Syndicated columnist Diana West reflects upon the real war on women.

It (civilization) has been struggling there for decades, as social engineers and radical feminists – all heirs to Marx – have been cutting away at elemental human instinct, social grace, language and thought itself. This overhaul of manners and mores, the family structure and marriage – even private aspects of the relationship between men and women – has been successful to a point where the cultural argument against women in combat (women in the military being a lost cause) is rarely voiced, not even on the right. (I watched Fox News on women-in-combat announcement day, listening in vain for just one culture warrior.)

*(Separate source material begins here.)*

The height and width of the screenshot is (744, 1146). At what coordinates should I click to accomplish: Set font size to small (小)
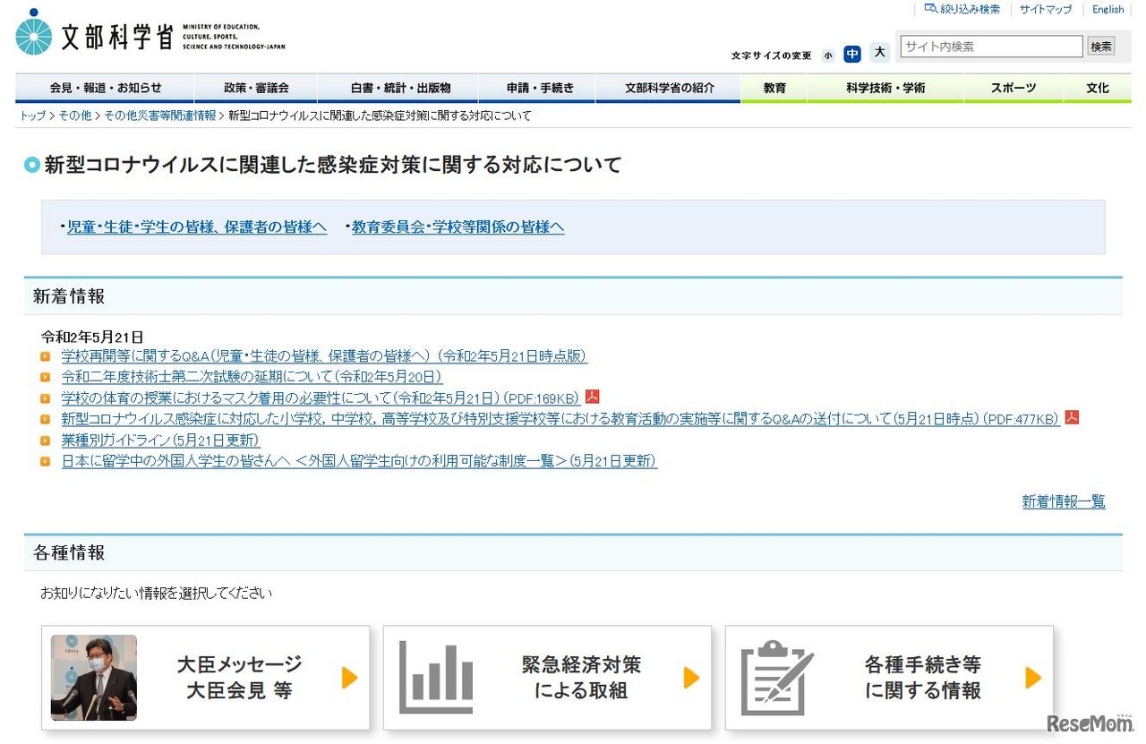(x=828, y=55)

We are left to make only the utilitarian arguments – body strength and speed, unit cohesion, even urinary tract infections and other hazards that front-line deployment pose to females. These are compellingly logical points, but they are unlikely to reverse an ideological juggernaut. When the secretary of defense says putting women in combat is about “making our military … and America stronger” and no one says he’s lying to further a Marxian ideal via social engineering, the cultural argument is lost, and the culture it comes from is bound and gagged, hostage to what we know as “political correctness.”

I still see threads of the cultural argument in emails and some blog responses to the Pentagon’s latest whack at creating “gender neutrality.” It erupts like a reflex against the conditioning to deny differences defined, at their essence, by muscle mass and womb. Such conditioning erodes the male protective instinct – which, surely, is what war is supposed to arise from – and the female nurturing instinct, which surely is what a civilization depends on.

No more. Women with wombs and without manly muscle mass now count as Pentagon-approved “warriors,” modern-day knights in Kevlar, soon to be humping 80-pound packs over mountain and desert.